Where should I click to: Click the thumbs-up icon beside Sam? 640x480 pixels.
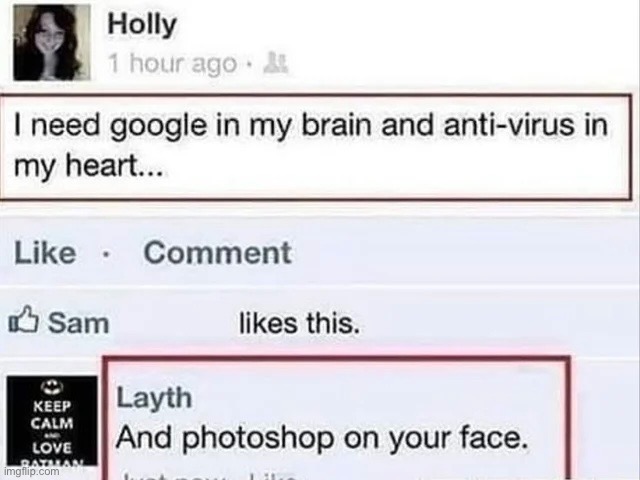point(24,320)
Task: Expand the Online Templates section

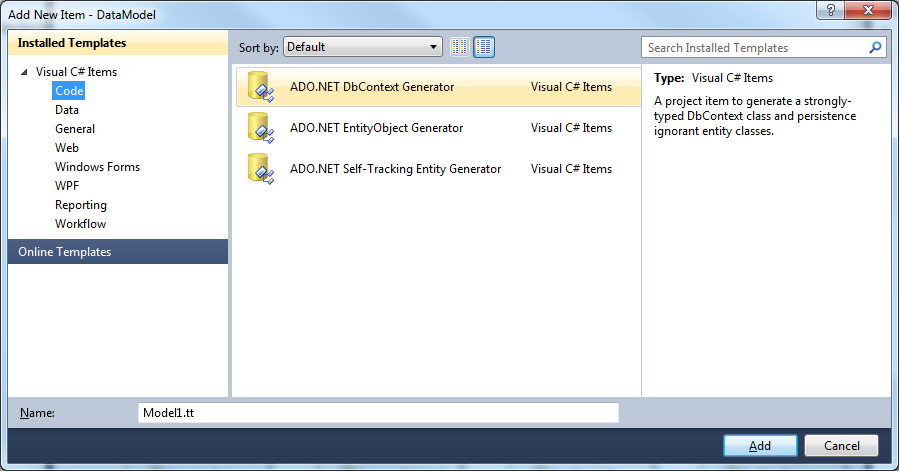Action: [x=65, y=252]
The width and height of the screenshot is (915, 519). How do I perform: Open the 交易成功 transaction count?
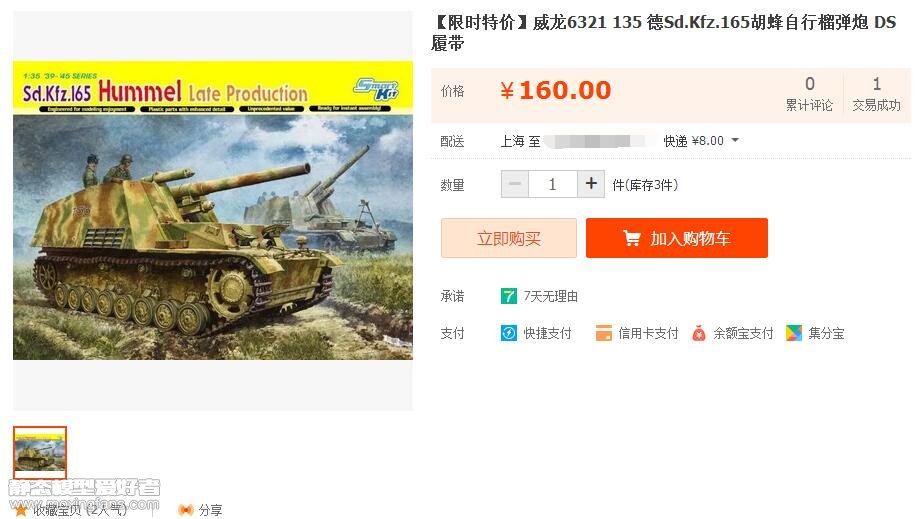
- - -
▸ **EXERCISE PROMPT**
Format the lines of the records above as a numbered list, skipping blank lines and leaving out the pictures.

▸ **TASK RESPONSE**
1. Where should I click to: Click the thumbs-up icon beside Sam? 640x480 pixels.
2. point(24,320)
3. Task: Expand the Online Templates section
4. Action: [x=65, y=252]
5. The width and height of the screenshot is (915, 519). How do I perform: Open the 交易成功 transaction count?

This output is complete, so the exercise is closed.